Tonight, on the epic finale of RHONJ, Caroline finally proves she’s Manzo enough to stand up to Danielle. Well, okay, not literally stand. Like many a housewife before her, she takes the fight to one of North Jersey’s many fine-dining establishments and stealthily sits on her butt in wait, trying not to think about bread sticks. Also, she never gets around to ordering. Did we say it was epic? Okay, not exactly. As this season of RHONJ progressed, it became painfully clear that the show was nothing more than a premise in search of a plot, with the housewives entertaining altogether different ideas of what kind of dramatic experience they were expected to deliver. Caroline thought she was in the Godfather trilogy, Jacqueline in The Sopranos, Teresa in Goodfellas, Danielle in Scarface, and Dina in a memorable, but ultimately baffling, turn as Dr. Evil in Austin Powers.

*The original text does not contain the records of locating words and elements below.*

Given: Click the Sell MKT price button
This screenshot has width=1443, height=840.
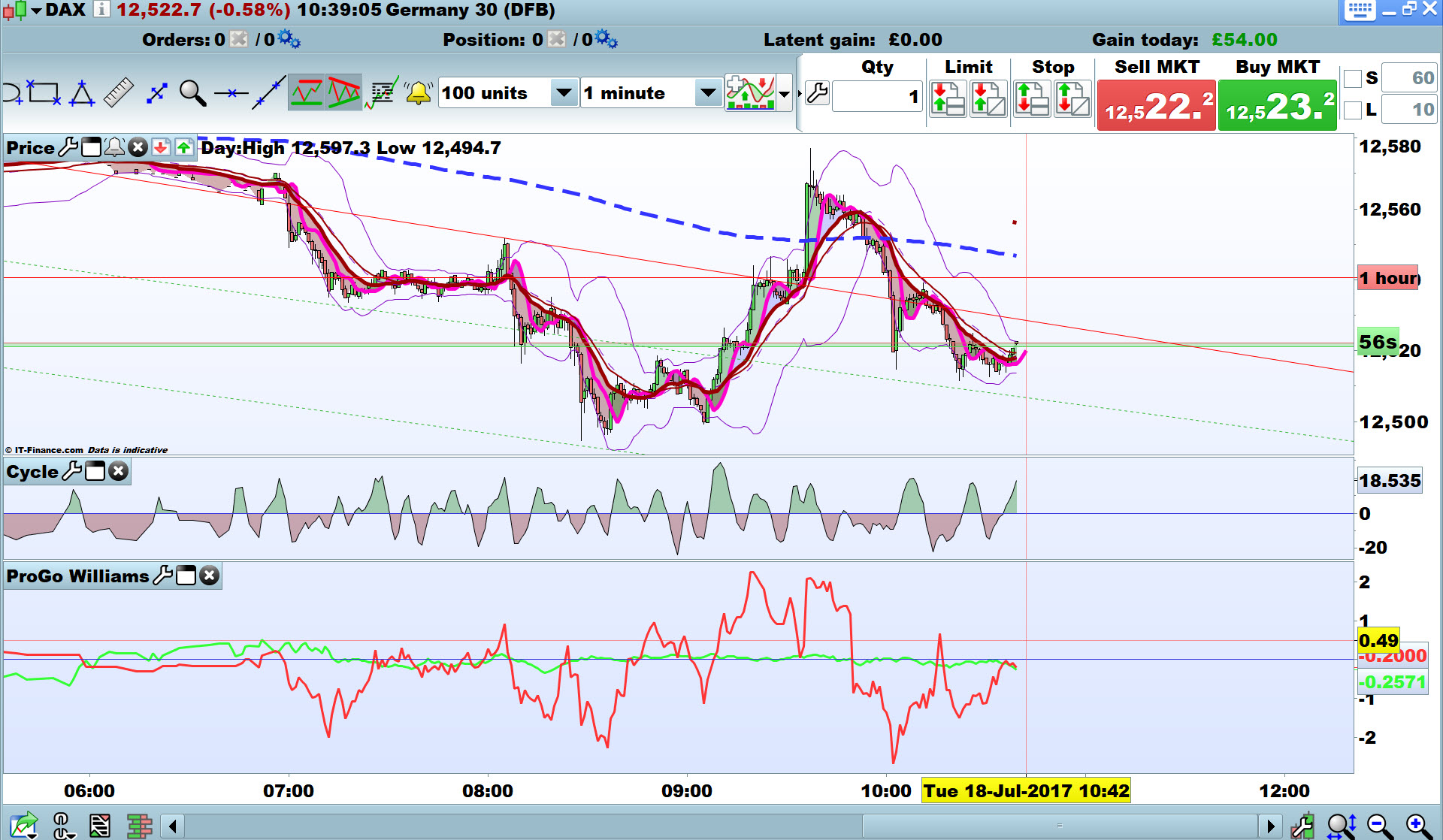Looking at the screenshot, I should pos(1156,106).
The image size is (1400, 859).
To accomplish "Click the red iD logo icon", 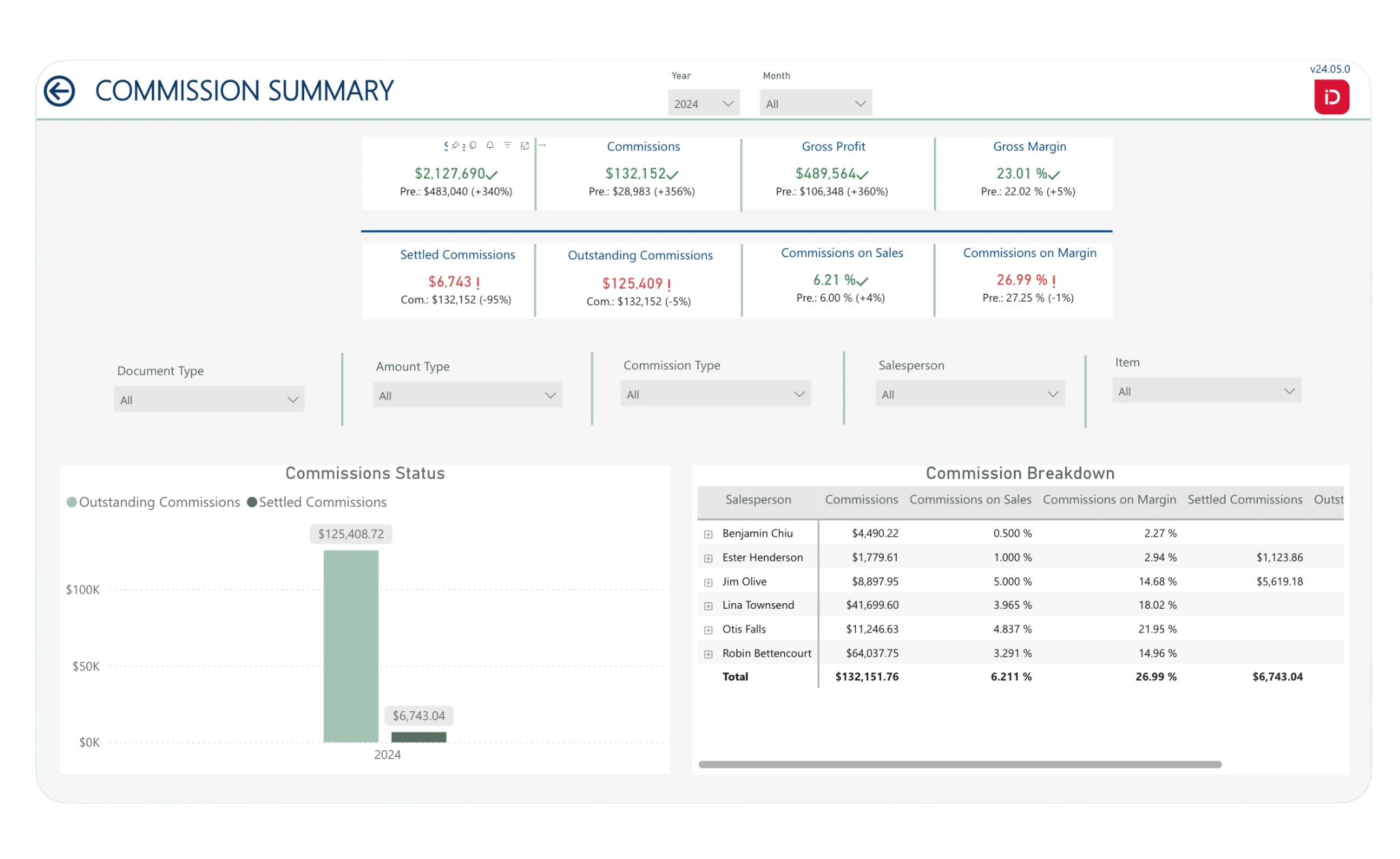I will point(1331,97).
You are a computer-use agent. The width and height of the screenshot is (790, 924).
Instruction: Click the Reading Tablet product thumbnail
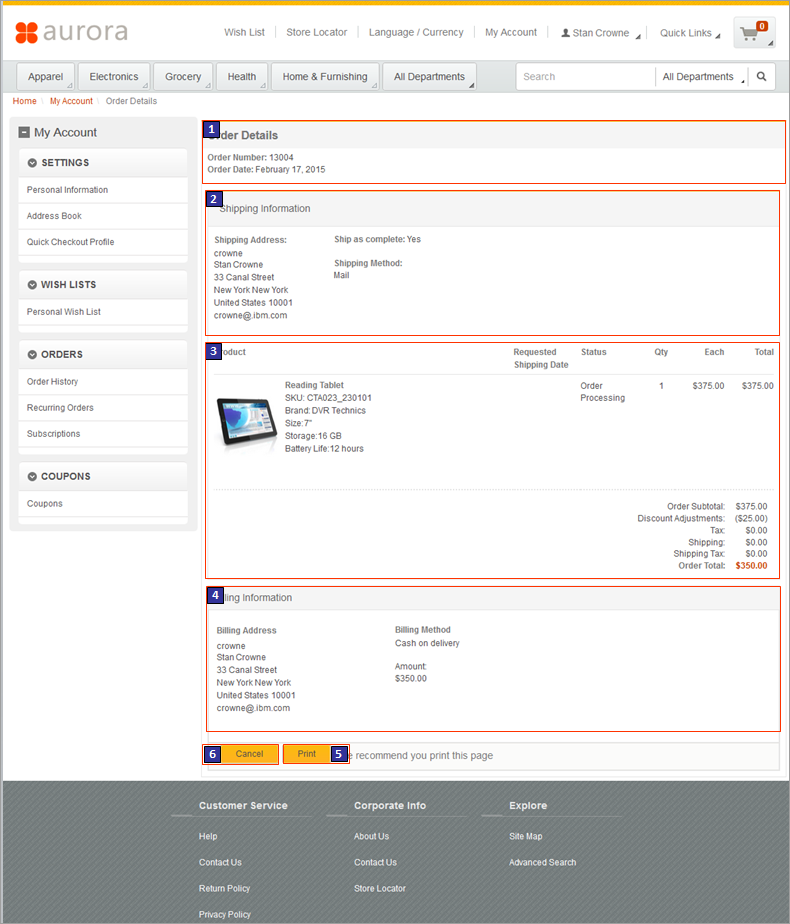247,421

The lack of dramatic unity, combined with the housewives’ unwillingness to spend any time examining some of their more compelling, character-based troubles (Teresa turns out to be the Emma Bovary of North Jersey, and the tragedy goes tragically unexploited by Bravo!), resulted in the ladies flogging the same, tired story line as they swanned around their KB Homes Versailles in order to meet their end of the dubious bargain: Bitchy “in” clique gangs up on alienated psycho lady as psycho lady, unhinged by (let’s face it) somewhat justified paranoia, plots her florid revenge. Ultimately, despite an attempt to extract learnings, we learned very little. Tonight, for instance, we learned that “Italian food isn’t fattening,” that Teresa’s house is “not in foreclosure” despite $11 million in debt, and that Ashley’s “on her own little thing,” and we found the education, frankly, lacking.

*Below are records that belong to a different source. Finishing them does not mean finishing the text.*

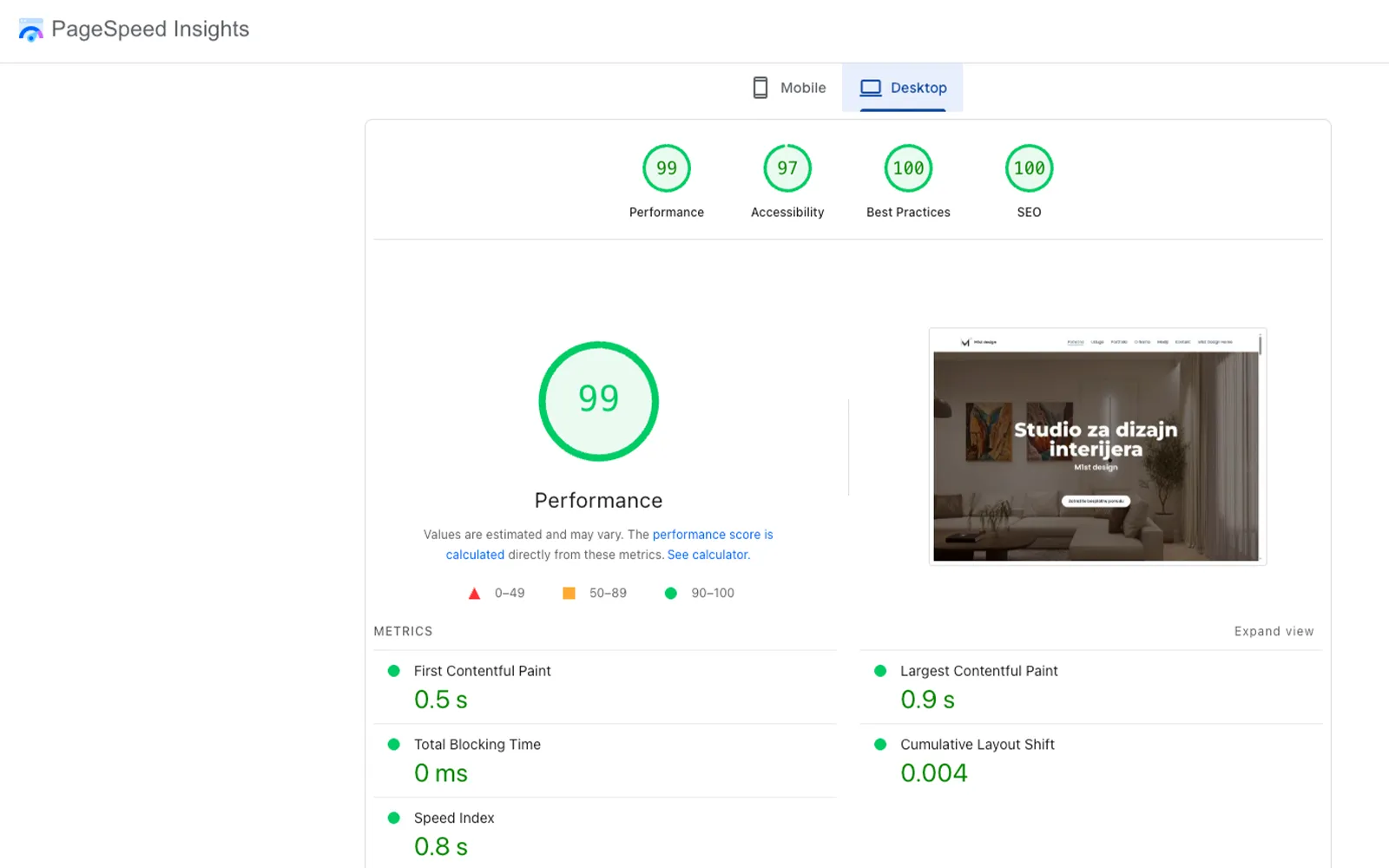Image resolution: width=1389 pixels, height=868 pixels.
Task: Click the SEO 100 score gauge
Action: (x=1029, y=168)
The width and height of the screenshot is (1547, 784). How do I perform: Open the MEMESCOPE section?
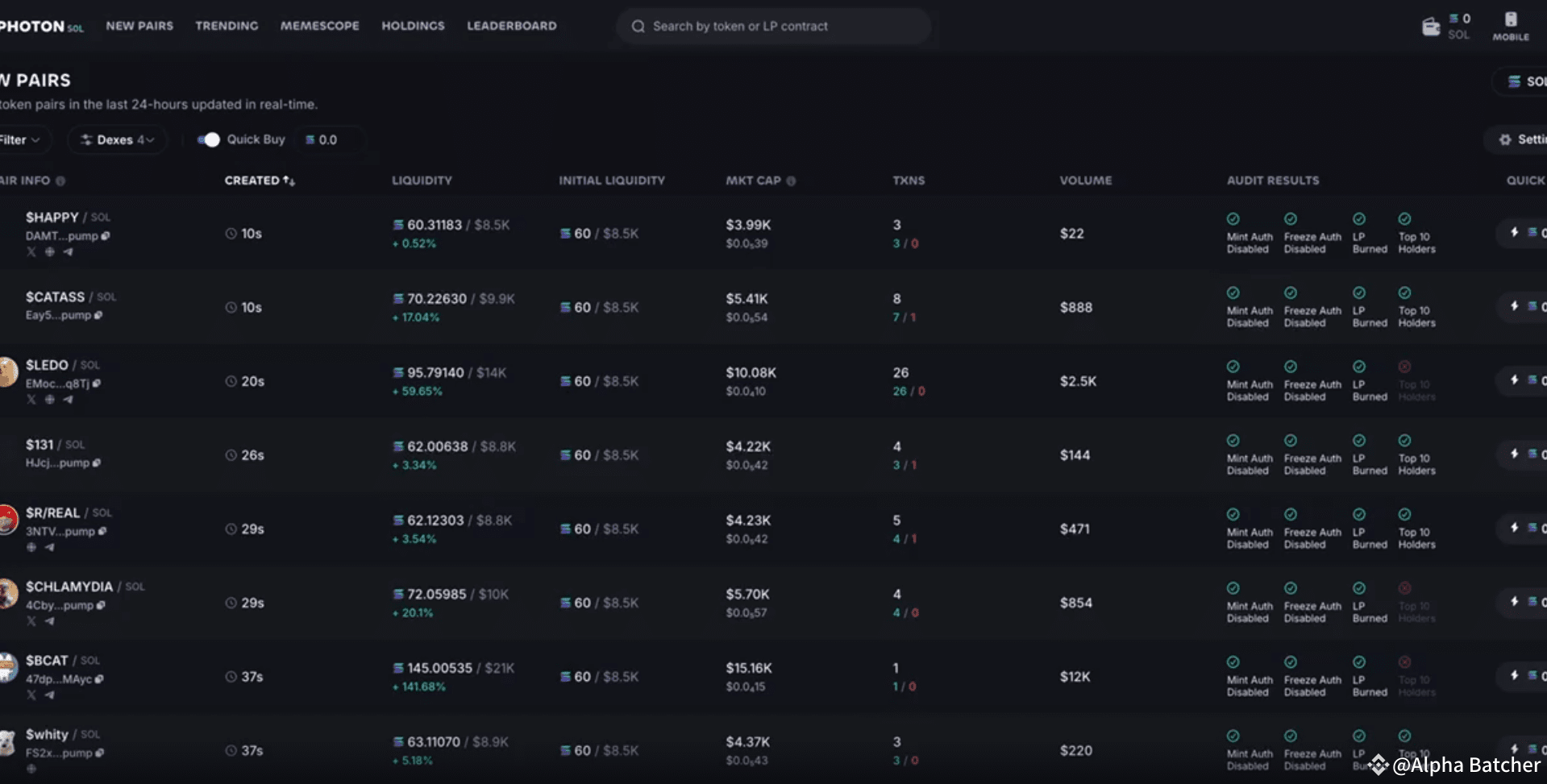(320, 25)
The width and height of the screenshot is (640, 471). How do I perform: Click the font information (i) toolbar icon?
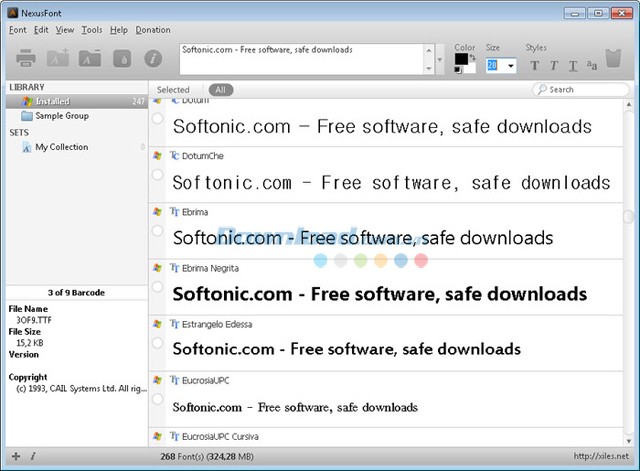[x=154, y=62]
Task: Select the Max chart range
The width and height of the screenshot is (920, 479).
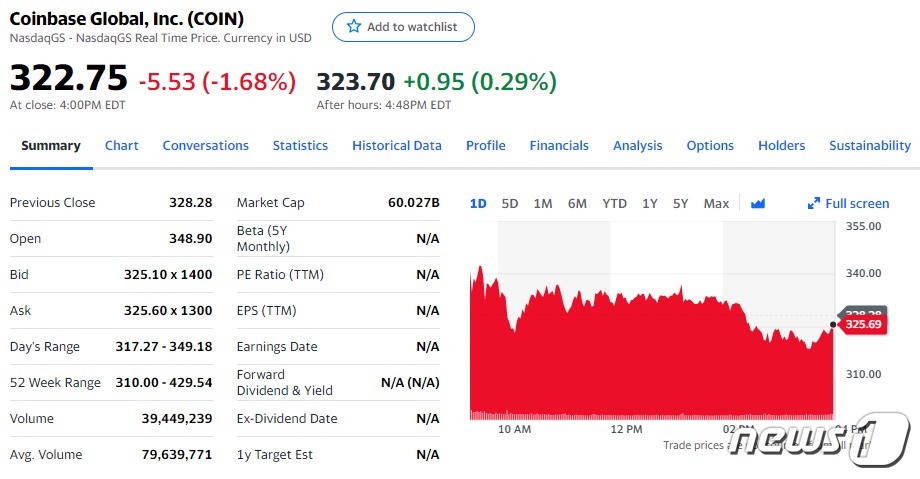Action: pyautogui.click(x=716, y=203)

Meanwhile, Danielle, insatiable succubus of North Jersey, sucker of souls and sapper of life forces, was more than delighted to get the Manzo “mater-riarch’s” text. Because she’s a “mater-riarch,” herself, don’tcha know. Of two increasingly startled and shell-shocked children, to whom she’s now also acting as “mom-ager,” in addition to her duties as their designated scarrer-for-life. (Oh yes. In a move we’re sure was entirely self-motivated, little Jillian is now “pursuing a music career” and forsaking what remained of her Dickensian contemporary childhood to win her mother’s approval.) Will Danielle meet Caroline at a restaurant to discuss whatever? Darn tootin’ she will, even if it upsets little Jillian, who doesn’t like it and doesn’t see the point. Kids are so stupid. Thank God Danny Provenzano can always be counted on to race over whenever Danielle feels a Manzo-inspired bile attack coming on, to help find the locus of her paranoia and massage it until it blooms. He’s such a sweetheart.
“It would have to be their boss, no? I mean, Caroline?” he says, validating Danielle’s persecutory (yet kind of valid) delusion that the other characters are consistently casting her as the villain and intending to take her down, or at least ignore her, which amounts to the same thing. “She’s the strongest. She’s their boss. The puppeteer is Caroline. She’s the ruling party, there’s no question about that. They do what she dictates. I believe that.”
Were that friend Danny were right. (And, seriously, is she ever going to reward Danny P. for his efforts? Maybe with sex tape No. 3? Because we feel the pain just watching him.) Alas, despite some halfway decent concluding moments — Danielle reminding Caroline that she’s not “Carmelo” Soprano, Caroline calling Danielle a clown and the exchange that followed (“You know what you are? You’re a clown, Danielle.” “I’m a clown. Really?” “Your whole life is a joke.” “You’re saying this, sitting there with red hair? I’m the clown?” “Yes, you are.” “Really?” “Yeah.”) — the show’s most intriguing moments actually took place off-camera: the auctioning off of Teresa’s awful stuff; the country club banning the housewives from the premises forever; Ashley’s being sentenced to pay a $189 fine (actually, we take that back: Ashley is never fun, no matter what the circumstances); the wrapping of Joe’s car around three trees and a pole; the actual kicking of Albie out of law school; whatever it was that actually happened with Dina; whatever that hint was Danielle dropped about the Manzos’ friends being under investigation; the firing of Danielle from next season; the extortion of Danielle by another ex-con named Danny; the negotiations surrounding tangential media products like memoirs, cookbooks, and sex tapes; and many more things that we’ve forgotten or haven’t heard about yet. We could have stood for more of those.